The twoproduct algorithm is used in the emulation of directed rounding and double-double arithmeric. It is known that the twoproduct speeds up using FMA instruction. By using -DKV_USE_TPFMA option, kv library replace the original twoproduct by the fast implementation of twoproduct using FMA instruction. Implemented Codes are shown below:

without -DKV_USE_TPFMA

static void split(const double& a, double& x, double& y) {
    static const double sigma = (double)((1L << 27) + 1);
    double tmp;

    tmp = a * sigma;
    x = tmp - (tmp - a);
    y = a - x;
}

static void twoproduct(const double& a, const double& b, double& x, double& y) {
    static const double th = std::ldexp(1., 996);
    static const double c1 = std::ldexp(1., -28);
    static const double c2 = std::ldexp(1., 28);
    static const double th2 = std::ldexp(1., 1023);

    double na, nb, a1, a2, b1, b2;

    x = a * b;
    if (std::fabs(a) > th) {
        na = a * c1;
        nb = b * c2;
    } else if (std::fabs(b) > th) {
        na = a * c2;
        nb = b * c1;
    } else {
        na = a;
        nb = b;
    }
    split(na, a1, a2);
    split(nb, b1, b2);
    if (std::fabs(x) > th2) {
        y = ((((a1 * 0.5) * b1 - (x * 0.5)) * 2 + a2 * b1) + a1 * b2) + a2 * b2;
    } else {
        y = (((a1 * b1 - x) + a2 * b1) + a1 * b2) + a2 * b2;
    }
}

with -DKV_USE_TPFMA

static void twoproduct(const double& a, const double& b, double& x, double& y) {
    x = a * b;
    y = fma(a, b, -x);
}
This option seems to be usable for Intel CPUs after Haswell and OS/compiler which are not so old. The usability of the option can be checked by the following procedure:

5. Benchmark

Using example/test-nishi.cc as a sample program that heavily used interval<double> or interval<dd>, we examined the calculation speed of the above compile options. Note that, for test-nishi.cc, all calculations are done in dd precision by adding -DTEST_DD .

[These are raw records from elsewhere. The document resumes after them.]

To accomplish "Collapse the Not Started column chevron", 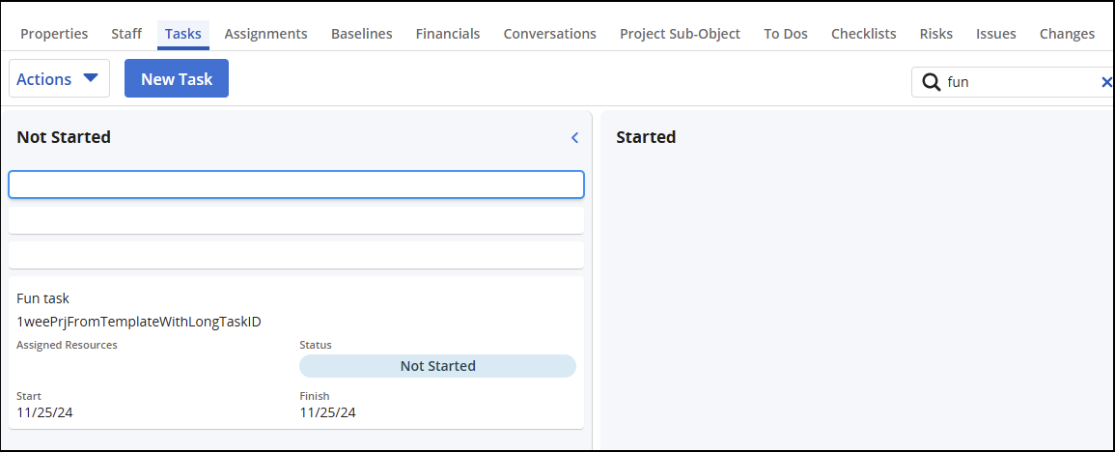I will [575, 138].
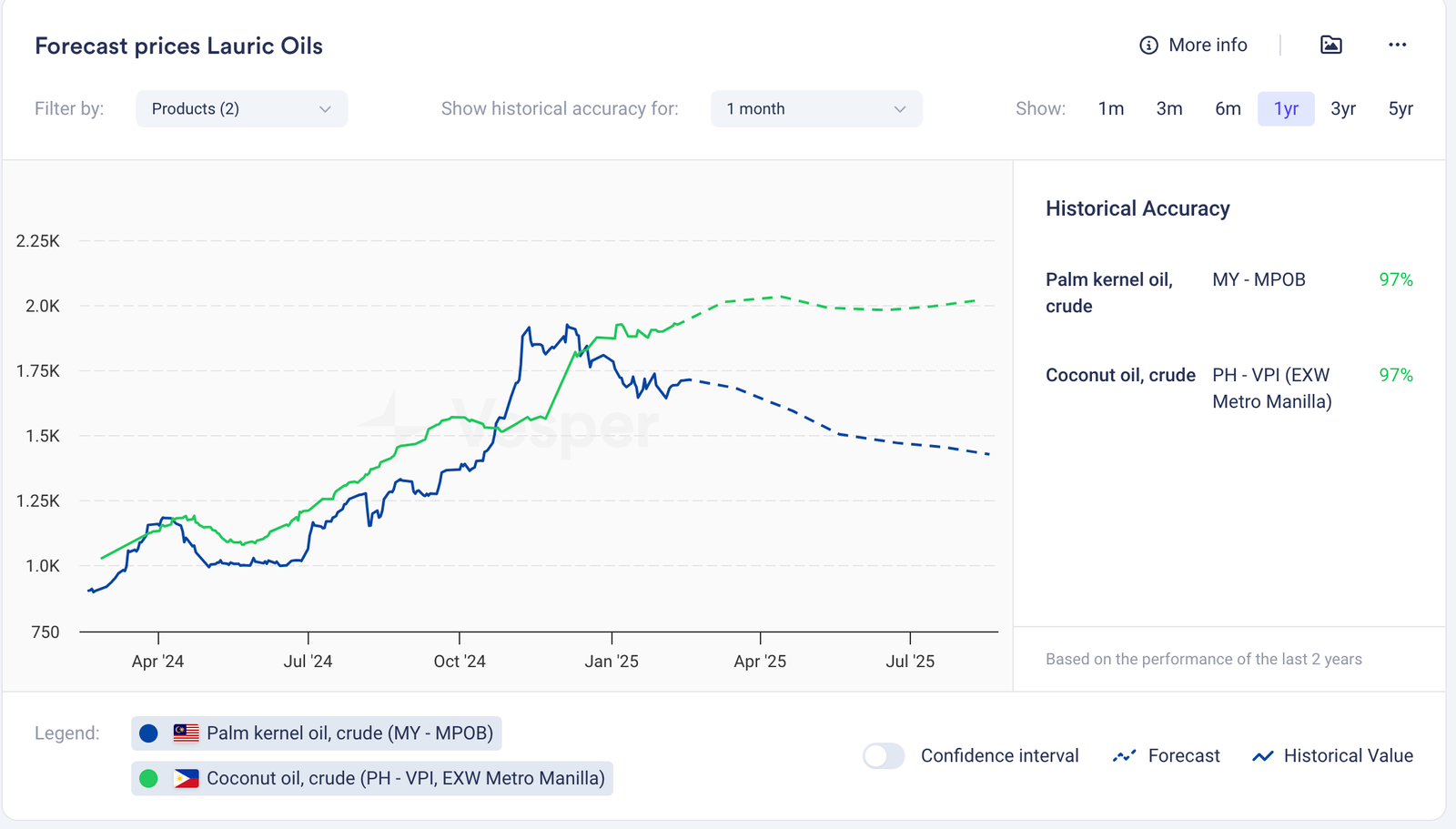1456x829 pixels.
Task: Click the dashed Forecast line icon
Action: [x=1124, y=756]

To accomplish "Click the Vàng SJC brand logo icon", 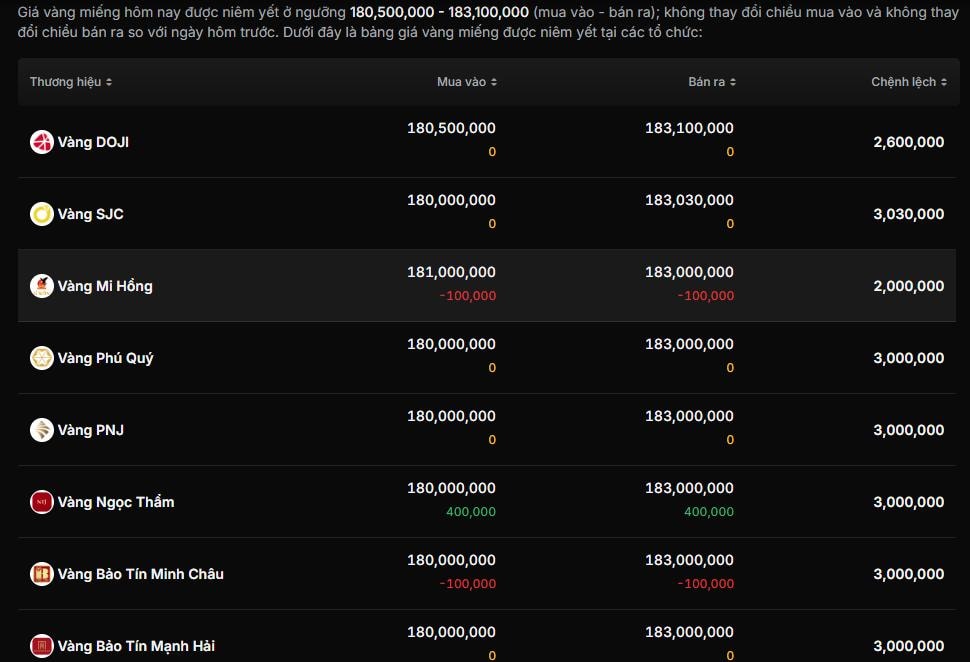I will tap(41, 214).
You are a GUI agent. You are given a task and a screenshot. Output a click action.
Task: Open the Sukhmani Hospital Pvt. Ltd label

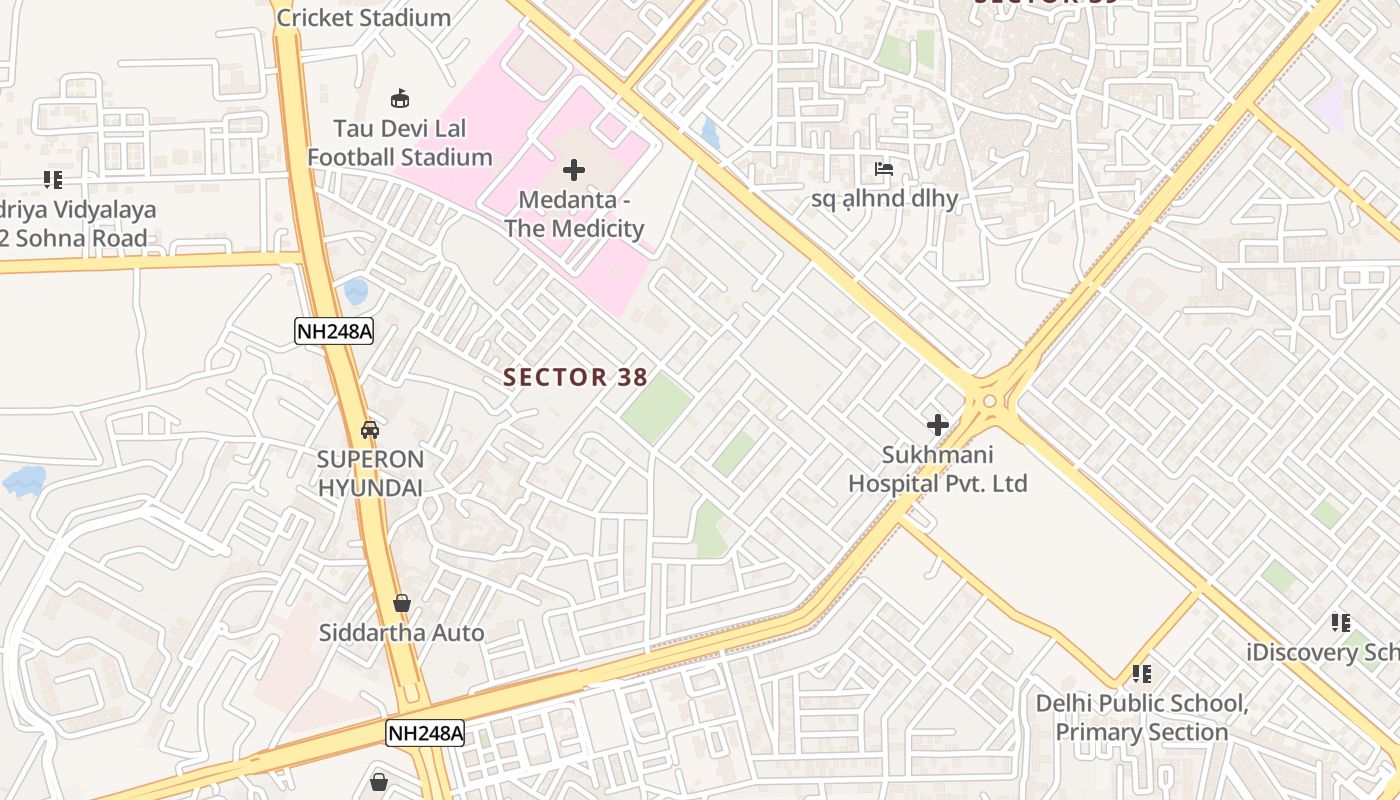(x=938, y=469)
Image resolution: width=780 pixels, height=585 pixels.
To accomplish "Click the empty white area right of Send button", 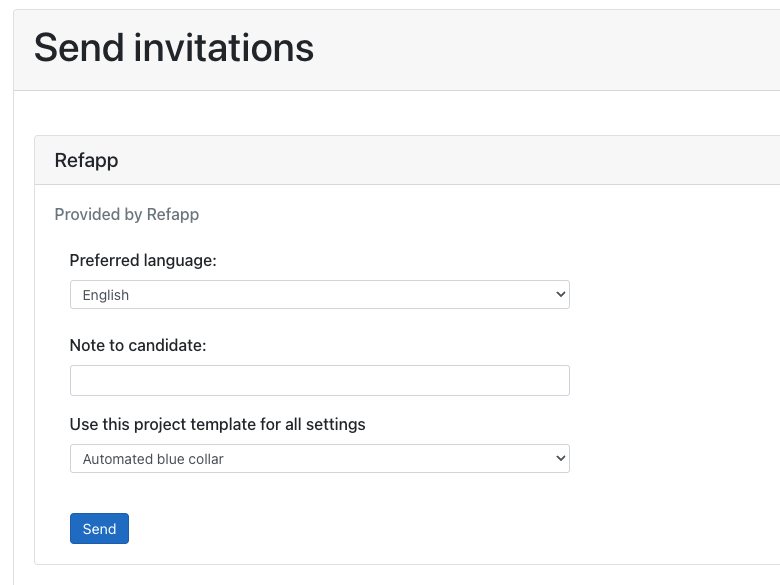I will pyautogui.click(x=398, y=528).
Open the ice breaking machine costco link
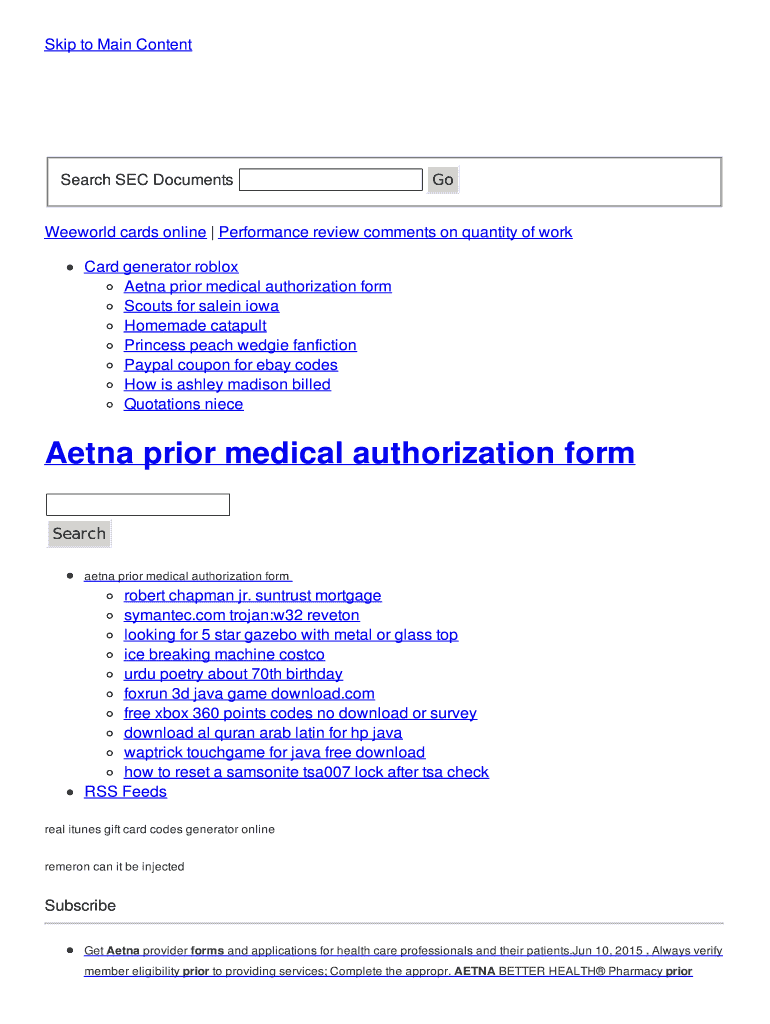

The computer environment used is as follows:

Intel Core i9 7900X 3.3GHz/4.3GHz, Memory 128G
Ubuntu 16.04 LTS
gcc 5.4.0

As explained in the previous section, in some cases the calculation speed will be improved with the -DKV_USE_TPFMA option. Calculation time of both is shown in that cases.

precision (type of endpoint) compile option calculation time
without -DKV_USE_TPFMA with -DKV_USE_TPFMA
double -O3 10.81 sec
-O3 -DKV_FASTROUND 8.40 sec
-O3 -DKV_NOHWROUND 19.91 sec 12.68 sec
-O3 -DKV_USE_AVX512 -mavx512f 5.55 sec
dd -O3 54.10 sec 44.94 sec
-O3 -DKV_FASTROUND 46.08 sec 36.72 sec
-O3 -DKV_NOHWROUND 185.7 sec 118.9 sec
-O3 -DKV_USE_AVX512 -mavx512f 21.42 sec

The calculation time is the average measured 3 times.